## [Your assignment]
Continue the passage on the TIRS pilot for chest X-ray reading in tuberculosis, starting right after its last sentence.

---------- Passage to read ----------

Non-experts are generally aware of their limited diagnostic accuracy and, therefore, we were interested to assess whether TIRS might increase confidence and reduce the desire for second opinions. Although DRs showed improvement in accuracy, confidence did not alter. Confidence of COs did increase, regardless of their decision, in effect providing a false sense of security with a potentially negative effect on referral patterns.

A major strength of this pilot is our rigorous assessment of the impact of TIRS in keeping with current guidelines on reporting of diagnostic accuracy studies [20]. Studies of CXR performance in PTB vary widely in outcome (Table 4). This is partly related to variations in prevalence and imaging characteristics in the population tested, but more often to methodology applied, such as number of readers, choice of reference standard and presentation of results as observer agreement or sensitivity and specificity. This creates confusion in the interpretation of study outcomes and the perceived validity of CXRs. For example, good observer agreement between two experts does not necessarily equate to high diagnostic accuracy against a culture gold standard. In addition, an expert panel is often the only reference standard available, but in PTB is particularly prone to error. As we have shown, our expert readers were incorrect in 30 % of cases. To our knowledge, this pilot is the first assessment of non-expert performance against a gold standard of culture. In addition, we corrected for chance agreement with the gold standard and for clustering within raters. This resulted in a rigorous assessment of effect. For example, COs apparently improved with TIRS, but once corrected for chance, may actually still be guessing. Similarly, using a large number of non-expert readers and dividing them into subgroups of DRs and COs with information on levels of training helped to explain the different effect of TIRS on each subgroup.

---------- Given data ----------

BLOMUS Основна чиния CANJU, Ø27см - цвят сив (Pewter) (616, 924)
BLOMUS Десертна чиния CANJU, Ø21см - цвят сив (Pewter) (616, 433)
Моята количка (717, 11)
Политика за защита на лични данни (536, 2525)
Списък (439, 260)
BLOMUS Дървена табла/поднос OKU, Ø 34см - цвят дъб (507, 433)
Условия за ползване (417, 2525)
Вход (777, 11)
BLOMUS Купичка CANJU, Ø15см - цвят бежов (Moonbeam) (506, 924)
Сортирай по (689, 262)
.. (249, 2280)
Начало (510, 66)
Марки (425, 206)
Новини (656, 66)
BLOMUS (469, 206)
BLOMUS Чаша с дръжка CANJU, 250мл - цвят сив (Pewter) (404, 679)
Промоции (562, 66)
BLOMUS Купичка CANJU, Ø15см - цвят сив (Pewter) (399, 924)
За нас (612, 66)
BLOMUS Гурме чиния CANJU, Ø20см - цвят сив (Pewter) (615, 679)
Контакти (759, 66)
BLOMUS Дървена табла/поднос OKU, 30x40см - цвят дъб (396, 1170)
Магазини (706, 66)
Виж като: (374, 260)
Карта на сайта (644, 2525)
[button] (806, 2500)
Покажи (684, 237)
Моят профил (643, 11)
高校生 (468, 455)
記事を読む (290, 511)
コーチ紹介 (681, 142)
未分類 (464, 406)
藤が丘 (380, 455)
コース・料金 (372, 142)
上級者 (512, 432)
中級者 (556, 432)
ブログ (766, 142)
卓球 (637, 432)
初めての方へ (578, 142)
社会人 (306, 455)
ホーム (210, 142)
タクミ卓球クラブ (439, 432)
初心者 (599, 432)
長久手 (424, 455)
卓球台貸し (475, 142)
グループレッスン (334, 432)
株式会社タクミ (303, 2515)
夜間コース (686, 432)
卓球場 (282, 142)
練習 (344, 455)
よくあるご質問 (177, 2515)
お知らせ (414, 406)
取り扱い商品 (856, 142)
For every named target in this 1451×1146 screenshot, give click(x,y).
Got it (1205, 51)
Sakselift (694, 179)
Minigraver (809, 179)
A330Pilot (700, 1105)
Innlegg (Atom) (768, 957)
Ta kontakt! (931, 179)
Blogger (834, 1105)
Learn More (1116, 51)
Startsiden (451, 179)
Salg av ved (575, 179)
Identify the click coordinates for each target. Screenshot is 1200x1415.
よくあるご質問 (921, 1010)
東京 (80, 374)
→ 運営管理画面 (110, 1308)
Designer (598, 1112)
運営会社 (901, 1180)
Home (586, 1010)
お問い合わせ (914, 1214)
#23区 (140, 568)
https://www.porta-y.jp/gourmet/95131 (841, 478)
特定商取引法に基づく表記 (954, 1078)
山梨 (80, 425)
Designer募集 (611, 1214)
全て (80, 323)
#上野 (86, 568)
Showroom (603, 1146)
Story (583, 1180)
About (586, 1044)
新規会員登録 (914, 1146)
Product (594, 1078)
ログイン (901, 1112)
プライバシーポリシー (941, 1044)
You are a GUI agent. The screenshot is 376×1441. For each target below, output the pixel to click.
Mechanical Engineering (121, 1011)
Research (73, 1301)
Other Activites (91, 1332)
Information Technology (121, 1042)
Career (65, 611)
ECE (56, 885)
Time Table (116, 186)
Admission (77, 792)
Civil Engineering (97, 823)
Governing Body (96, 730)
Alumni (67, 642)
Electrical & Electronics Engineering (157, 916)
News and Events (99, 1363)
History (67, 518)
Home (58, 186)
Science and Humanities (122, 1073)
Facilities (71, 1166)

----------

## [Task answer]
Several limitations are present. The results for the CRRS readings should be viewed with caution as only two COs could attend. This highlights the prohibitive expenses in settings similar to Malawi of attending such courses. Using a simulation film set does not fully reflect clinical practice. Similarly, excluding patients with a previous history of TB may have influenced results. Paper prints of X-rays limit image resolution and visibility of small nodules, potentially important for PTB diagnosis. However, most films in low resource settings are of limited quality, with similar limitations in resolution. Further validation, in a clinical setting and including cases with previous TB, will be required. In addition, we used the same film set for all readings, which may have biased results, despite films being re-shuffled. In the culture-negative subset not all diagnoses could be confirmed, owing to limited resources, and culture-negative PTB may have been present.

In the population tested, it is arguable whether improving non-expert performance is required, as experts performed only marginally better. On the other hand, although improvements were modest, some promise for the DRs was noted, even in this population. Evaluation of a larger number of non-expert clinicians in a range of populations (e.g. low HIV prevalence/screening in people living with HIV) may reveal superior results. If so, low cost and simplicity are strengths that may justify implementation, even if benefits are small. The lack of effect in the smear-negative group is a limitation, but when access to laboratory tests is limited, the tool may be helpful. Until fast turn-around molecular or microbiological diagnosis of PTB is universally available, CXR will still be used across the globe by non-expert readers to inform treatment decisions. We suggest that low-cost, easily delivered interventions aimed at improving CXR interpretation will have greater overall impact than more expensive and time consuming options such as training courses or teleradiology.

In conclusion, a pulmonary tuberculosis CXR image reference set increased the number of correct decisions to treat pulmonary tuberculosis by non-experts in the operational setting in Malawi. This effect was more marked for doctors than clinical officers. Further evaluation of this tool in clinical practice may provide a validated, simple, low-cost intervention to improve non-expert reader performance.